Atypical presentation of a hepatic artery pseudoaneurysm: A case report and review of the literature

Abstract

Classically, hepatic artery pseudoaneurysms (HAPs) arise secondary to trauma or iatrogenic causes. With an increasing prevalence of laparoscopic procedures of the hepatobiliary system the risk of inadvertent injury to arterial vessels is increased. Pseudoaneurysm formation post injury can lead to serious consequences of rupture and subsequent hemorrhage, therefore intervention in all identified visceral pseudoaneurysms has been advocated. A variety of interventional methods have been proposed, with surgical management becoming the last step intervention when minimally invasive therapies have failed. The authors present a case of a HAP in a 56-year-old female presenting with jaundice and pruritis suggestive of a Klatskin's tumor. This presentation of HAP in a patient without any significant past medical or surgical intervention is atypical when considering that the majority of HAP cases present secondary to iatrogenic causes or trauma. Multiple minimally invasive approaches were employed in an attempt to alleviate the symptomology which included jaundice and associated inflammatory changes. Ultimately, a right hepatic trisegmentectomy was required to adequately relieve the mass effect on biliary outflow obstruction and definitively address the HAP. The presentation of a HAP masquerading as a malignancy with jaundice and pruritis, rather than the classic symptoms of abdominal pain, anemia, and melena, is unique. This presentation is only further complicated by the absent history of either trauma or instrumentation. It is important to be aware of HAPs as a potential cause of jaundice in addition to the more commonly thought of etiologies.

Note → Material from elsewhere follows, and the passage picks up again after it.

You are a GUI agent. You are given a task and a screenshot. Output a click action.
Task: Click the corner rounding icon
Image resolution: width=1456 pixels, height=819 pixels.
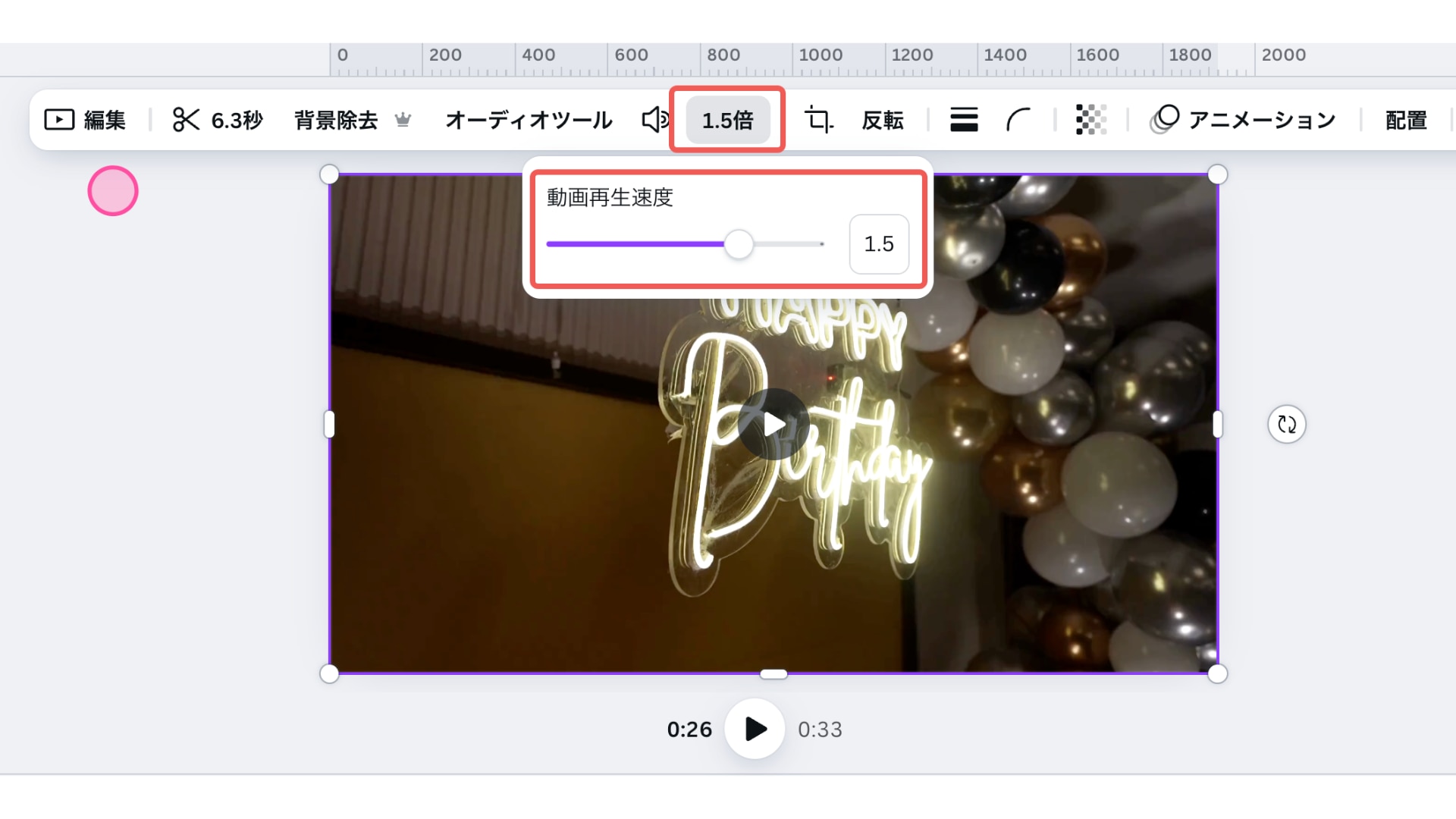pos(1018,120)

Furthermore, given the morbidity and mortality associated with pseudoaneurysm rupture, intervention in identifiable cases, either by minimally invasive or surgical interventions, is recommended.

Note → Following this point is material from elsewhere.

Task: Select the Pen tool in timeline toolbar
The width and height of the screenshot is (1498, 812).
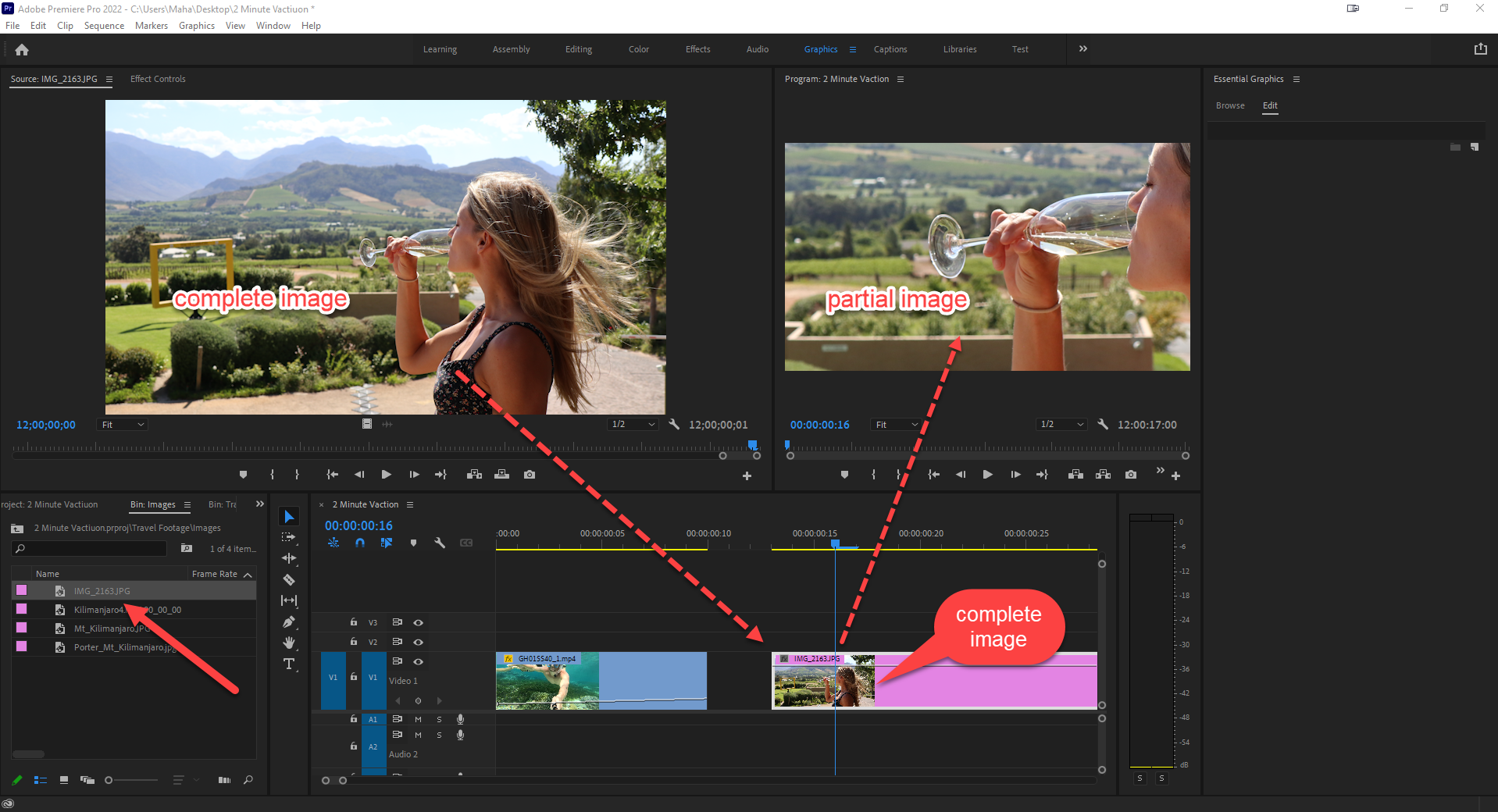Action: 289,621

Keywords: Biliary obstruction; Cholangitis; Hepatic artery pseudoaneurysm; Klatskin tumor; Trisegmentectomy.

Figure 1

Computerized tomography scan demonstrating pseudoaneurysm and significant biliary ductal dilatation. A: Triple contrast computerized tomography scan of abdomen demonstrates hepatic artery pseuodoaneurysm; B: With significant thrombus formation adjacent to aneurysm; C: Significant biliary ductal dilatation in the right and left hepatic ducts.

Figure 2

Interventional attempts to embolize the hepatic artery pseudoaneurysm. A: Angiogram of common hepatic artery demonstrates pseudoaneurysmal formation off right hepatic artery; B and C: Interventional fluoroscopic and ultrasound-guided embolization of right hepatic artery pseudoaneurysm with multiple coils, gelfoam, and thrombin.

Figure 3

Histochemical analyses of resected hepatic artery. A: H and E of hepatic artery with organized thrombus dissecting into the vessel wall, 40 × magnification; B: Verhoeff-Van Gieson (VVG) staining of the hepatic artery with eccentric fibrous intimal thickening with adherent thrombus, 20 × magnification (B, inlet). Internal elastic lamina is highlighted by the VVG stain with notable fibrous intimal thickening, 100 × magnifications.

Figure 4

Histologic analyses of hepatic artery pseudoaneurysm and adjacent liver. A: H and E of fibrous capsule of the contained pseudoaneurysmal rupture adjacent to liver, 20 × magnification (A, inlet). Liver with centrilobular cholestasis, 200 × magnification; B: Liver with bile duct reaction and bile plugs consistent with biliary obstruction, 200 × magnification.